Reproduce the following description of Baymard Institute's e-commerce research methodology word for word, with nothing left out or changed.

--- start of Provided text ---

This page describe the methodologies used for Baymard Institute’s 130,000 hours of large scale E-commerce UX research. More specifically, Baymard’s research is based on:
In the following sections the methodology for each of the four research methodologies is described in detail.
To purchase access to all of the research findings and Baymard Premium go to baymard.com/research. See the Roadmap & Changelog page for what new research Baymard has just published along with the roadmap for what’s coming.
The below video provides an overview of Baymard’s research methodology and cover how you can utilize the test data in your work:
A large part of the guideline research content comes from large-scale qualitative usability testing. Specifically it’s based on 25 rounds qualitative usability testing with a total of 4,400+ test subject/site sessions following the “Think Aloud” protocol, 1:1 moderated lab usability testing.
The usability test sessions occured both in in US, UK, Ireland, Germany, and the Nordics (see list of websites further down).
For a study following the think aloud protocol, a binomial probability calculation shows that 95% of all usability problems with an occurrence rate of 14% or higher will be discovered on average, when just 20 test subjects were used. Since there will always be contextual site differences, the aim of this research body is not to arrive at final statistical conclusions of whether 61.4% or 62.3% of your users will encounter a specific interface issue. The aim is rather to examine the full breadth of the user’s online shopping behavior, and present the issues which are most likely to cause interface, experience and usability issues for just a reasonable sub-group of your users will face. And as importantly, to present the solutions and design patterns that during testing were verified to consistently constitute a high performing e-commerce user experience.
In total the test subjects encountered 34,000+ usability issues in the process of finding, exploring, evaluating, and purchasing products at the tested e-commerce sites – all of which have been distilled into 700 usability guidelines on what consistently constitute a good e-commerce user experience.

--- end of Provided text ---
--- start of Given information ---

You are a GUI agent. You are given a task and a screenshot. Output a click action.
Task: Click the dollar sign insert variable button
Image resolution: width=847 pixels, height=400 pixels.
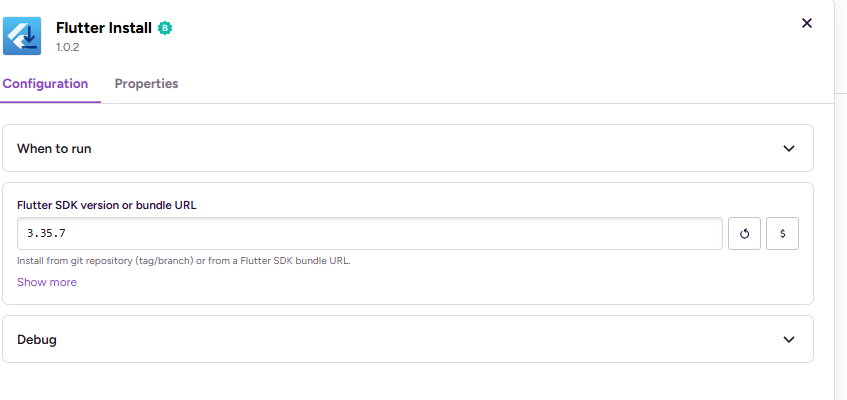click(x=782, y=234)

--- end of Given information ---

__Expected answer__
This page describe the methodologies used for Baymard Institute’s 130,000 hours of large scale E-commerce UX research. More specifically, Baymard’s research is based on:
In the following sections the methodology for each of the four research methodologies is described in detail.
To purchase access to all of the research findings and Baymard Premium go to baymard.com/research. See the Roadmap & Changelog page for what new research Baymard has just published along with the roadmap for what’s coming.
The below video provides an overview of Baymard’s research methodology and cover how you can utilize the test data in your work:
A large part of the guideline research content comes from large-scale qualitative usability testing. Specifically it’s based on 25 rounds qualitative usability testing with a total of 4,400+ test subject/site sessions following the “Think Aloud” protocol, 1:1 moderated lab usability testing.
The usability test sessions occured both in in US, UK, Ireland, Germany, and the Nordics (see list of websites further down).
For a study following the think aloud protocol, a binomial probability calculation shows that 95% of all usability problems with an occurrence rate of 14% or higher will be discovered on average, when just 20 test subjects were used. Since there will always be contextual site differences, the aim of this research body is not to arrive at final statistical conclusions of whether 61.4% or 62.3% of your users will encounter a specific interface issue. The aim is rather to examine the full breadth of the user’s online shopping behavior, and present the issues which are most likely to cause interface, experience and usability issues for just a reasonable sub-group of your users will face. And as importantly, to present the solutions and design patterns that during testing were verified to consistently constitute a high performing e-commerce user experience.
In total the test subjects encountered 34,000+ usability issues in the process of finding, exploring, evaluating, and purchasing products at the tested e-commerce sites – all of which have been distilled into 700 usability guidelines on what consistently constitute a good e-commerce user experience.